What the task asks -
Below are the records; copy every line in them that holds the string "Schwalbe".

- - - - -

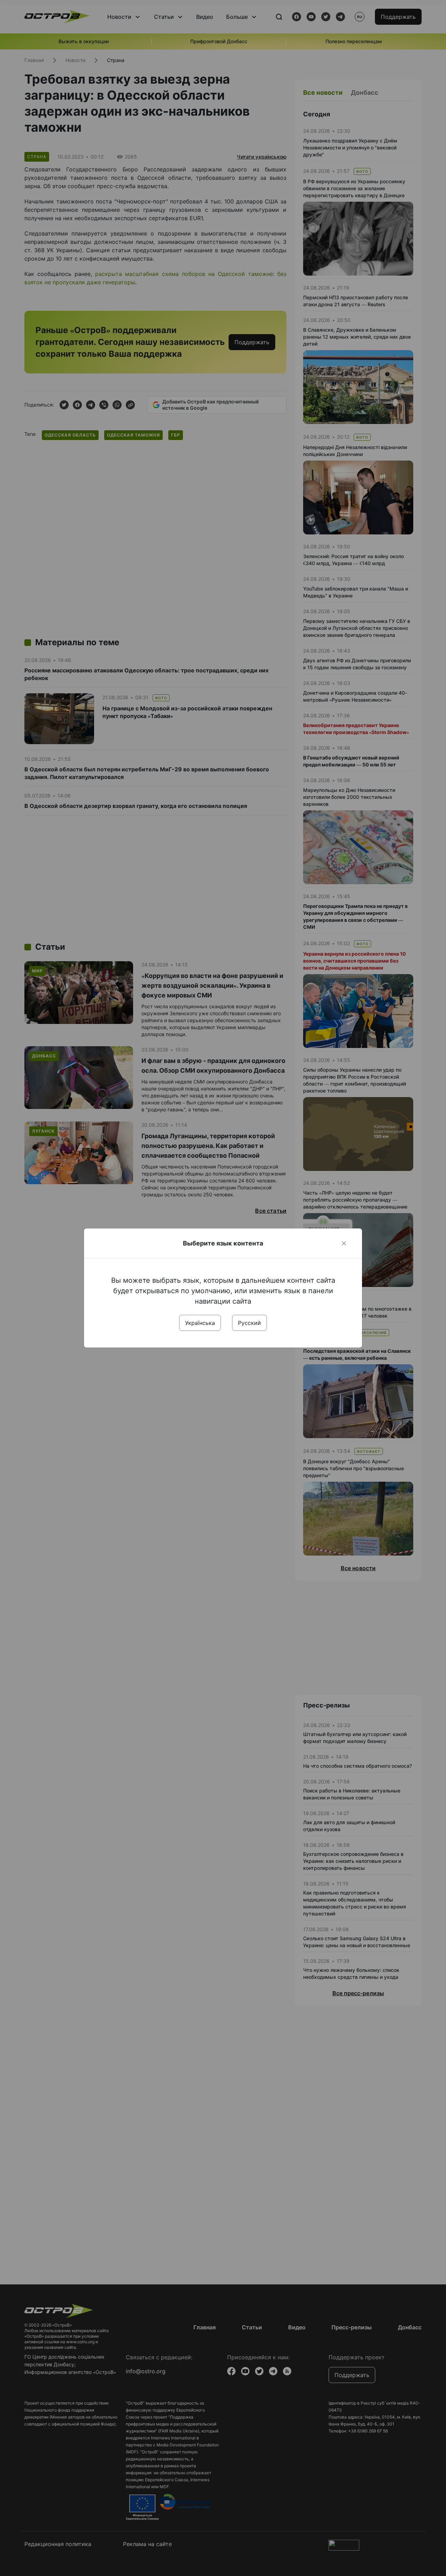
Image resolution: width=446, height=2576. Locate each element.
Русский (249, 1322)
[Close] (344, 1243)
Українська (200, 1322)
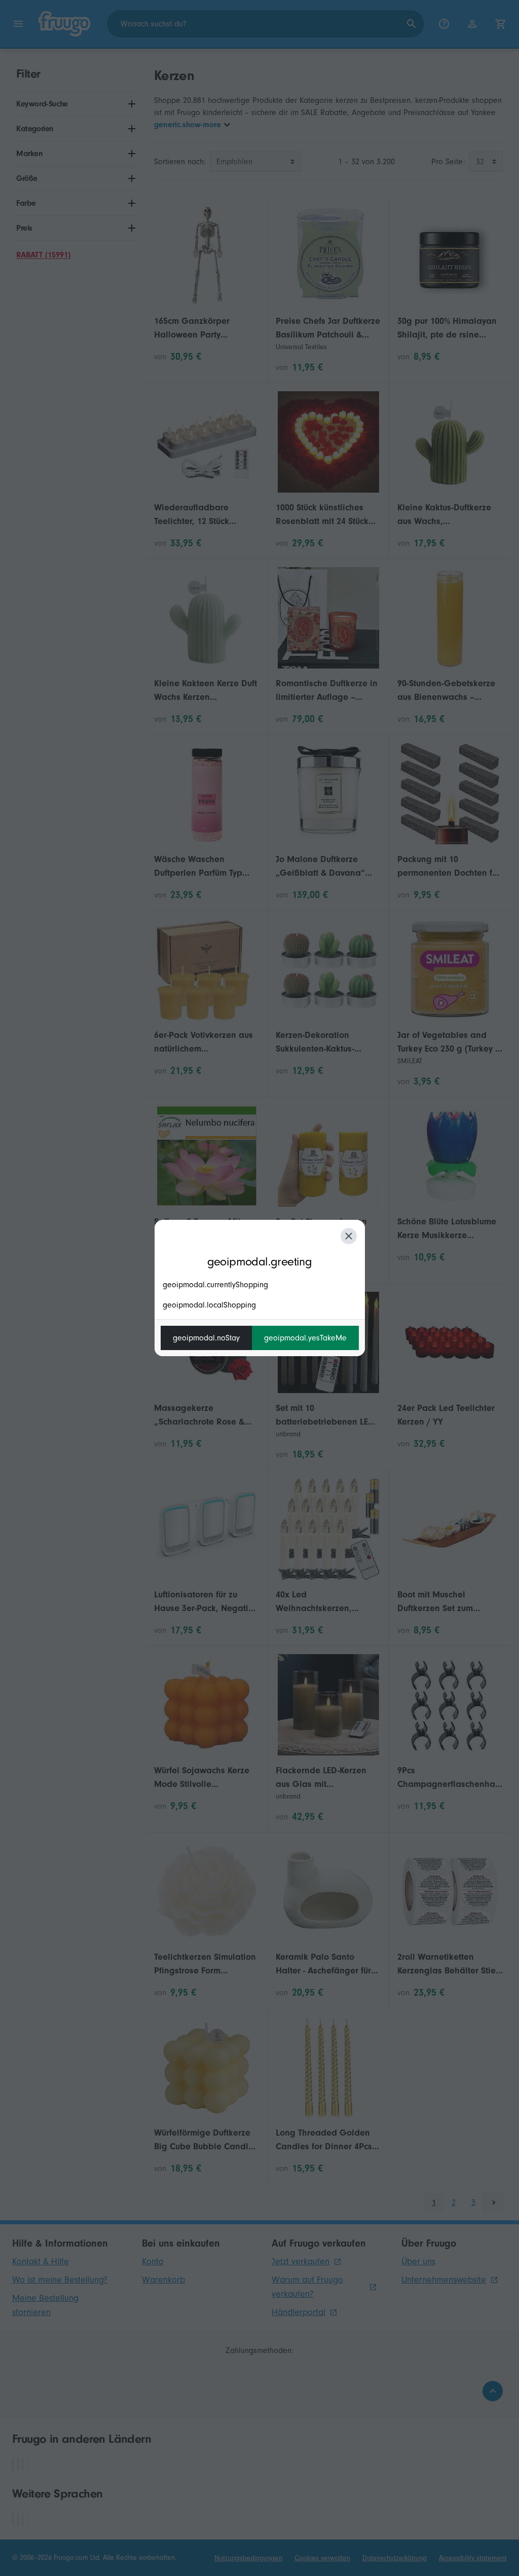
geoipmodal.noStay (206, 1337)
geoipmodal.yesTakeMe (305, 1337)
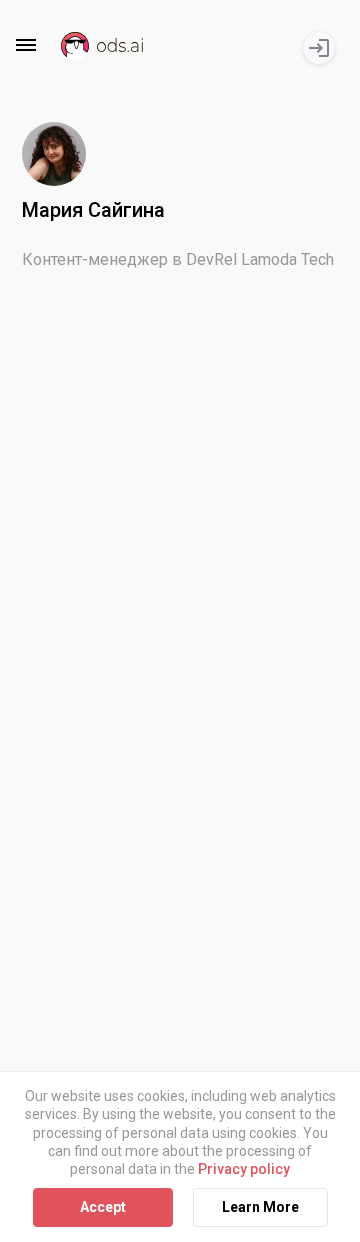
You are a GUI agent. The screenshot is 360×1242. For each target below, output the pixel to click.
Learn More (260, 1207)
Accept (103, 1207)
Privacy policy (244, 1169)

- - - - -

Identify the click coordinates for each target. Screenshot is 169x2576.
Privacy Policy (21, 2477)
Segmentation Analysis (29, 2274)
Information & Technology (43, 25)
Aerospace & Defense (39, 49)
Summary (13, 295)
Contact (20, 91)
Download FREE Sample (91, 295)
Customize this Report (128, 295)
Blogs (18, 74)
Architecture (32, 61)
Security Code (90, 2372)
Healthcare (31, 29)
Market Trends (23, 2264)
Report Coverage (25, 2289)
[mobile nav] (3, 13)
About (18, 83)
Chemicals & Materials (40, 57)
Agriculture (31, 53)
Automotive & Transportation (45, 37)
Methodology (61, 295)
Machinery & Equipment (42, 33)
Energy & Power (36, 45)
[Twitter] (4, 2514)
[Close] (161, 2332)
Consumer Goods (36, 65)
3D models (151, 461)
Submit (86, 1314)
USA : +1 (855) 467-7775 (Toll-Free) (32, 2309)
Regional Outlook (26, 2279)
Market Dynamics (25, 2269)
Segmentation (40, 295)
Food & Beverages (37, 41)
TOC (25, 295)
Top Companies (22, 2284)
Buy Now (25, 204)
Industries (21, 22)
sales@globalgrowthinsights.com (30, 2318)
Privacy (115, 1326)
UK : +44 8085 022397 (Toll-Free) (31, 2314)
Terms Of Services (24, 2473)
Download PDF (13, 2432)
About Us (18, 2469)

- - - - -

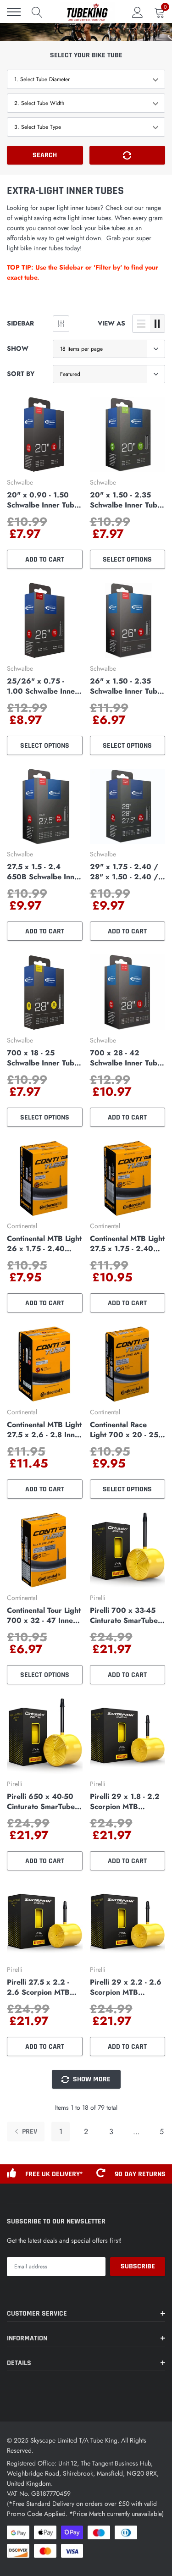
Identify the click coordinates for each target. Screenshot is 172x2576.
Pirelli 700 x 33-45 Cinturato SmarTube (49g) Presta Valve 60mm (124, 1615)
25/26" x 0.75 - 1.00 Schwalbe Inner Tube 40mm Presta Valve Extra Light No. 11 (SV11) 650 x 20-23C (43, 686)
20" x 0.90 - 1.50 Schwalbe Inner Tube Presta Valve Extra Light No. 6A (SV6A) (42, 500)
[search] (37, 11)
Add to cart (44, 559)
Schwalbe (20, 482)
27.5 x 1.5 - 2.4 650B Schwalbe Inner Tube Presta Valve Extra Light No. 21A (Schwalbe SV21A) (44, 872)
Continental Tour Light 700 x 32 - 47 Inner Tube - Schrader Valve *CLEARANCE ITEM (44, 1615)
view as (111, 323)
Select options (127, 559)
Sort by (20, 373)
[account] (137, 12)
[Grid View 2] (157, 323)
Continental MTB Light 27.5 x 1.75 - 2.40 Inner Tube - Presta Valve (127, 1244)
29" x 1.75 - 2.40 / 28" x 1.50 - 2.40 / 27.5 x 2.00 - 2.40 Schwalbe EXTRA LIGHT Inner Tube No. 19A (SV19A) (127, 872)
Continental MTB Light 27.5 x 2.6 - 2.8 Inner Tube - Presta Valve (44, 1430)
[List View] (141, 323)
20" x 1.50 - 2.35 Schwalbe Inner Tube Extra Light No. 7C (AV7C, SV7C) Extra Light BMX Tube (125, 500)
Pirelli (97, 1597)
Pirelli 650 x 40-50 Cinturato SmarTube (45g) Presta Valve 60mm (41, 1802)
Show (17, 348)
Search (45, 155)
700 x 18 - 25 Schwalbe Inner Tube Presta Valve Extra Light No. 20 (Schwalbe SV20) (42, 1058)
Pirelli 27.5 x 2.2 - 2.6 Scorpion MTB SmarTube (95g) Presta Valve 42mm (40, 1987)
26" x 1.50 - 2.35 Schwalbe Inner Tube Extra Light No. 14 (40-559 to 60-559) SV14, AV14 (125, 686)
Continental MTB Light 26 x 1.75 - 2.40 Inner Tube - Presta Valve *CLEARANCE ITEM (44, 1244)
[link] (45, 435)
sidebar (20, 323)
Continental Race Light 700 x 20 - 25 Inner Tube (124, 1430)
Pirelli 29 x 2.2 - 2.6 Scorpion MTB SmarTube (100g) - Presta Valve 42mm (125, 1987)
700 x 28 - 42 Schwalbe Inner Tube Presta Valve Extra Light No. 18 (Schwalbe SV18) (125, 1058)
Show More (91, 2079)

- - - - -

Written answer -
25/26" x 0.75 - 1.00 Schwalbe Inner Tube 40mm Presta Valve Extra Light No. 11 (SV11) 650 x 20-23C (43, 686)
20" x 0.90 - 1.50 Schwalbe Inner Tube Presta Valve Extra Light No. 6A (SV6A) (42, 500)
Schwalbe (20, 482)
27.5 x 1.5 - 2.4 650B Schwalbe Inner Tube Presta Valve Extra Light No. 21A (Schwalbe SV21A) (44, 872)
29" x 1.75 - 2.40 / 28" x 1.50 - 2.40 / 27.5 x 2.00 - 2.40 Schwalbe EXTRA LIGHT Inner Tube No. 19A (SV19A) (127, 872)
20" x 1.50 - 2.35 Schwalbe Inner Tube Extra Light No. 7C (AV7C, SV7C) Extra Light BMX Tube (125, 500)
700 x 18 - 25 Schwalbe Inner Tube Presta Valve Extra Light No. 20 (Schwalbe SV20) (42, 1058)
26" x 1.50 - 2.35 Schwalbe Inner Tube Extra Light No. 14 (40-559 to 60-559) SV14, AV14 (125, 686)
700 x 28 - 42 Schwalbe Inner Tube Presta Valve Extra Light No. 18 (Schwalbe SV18) (125, 1058)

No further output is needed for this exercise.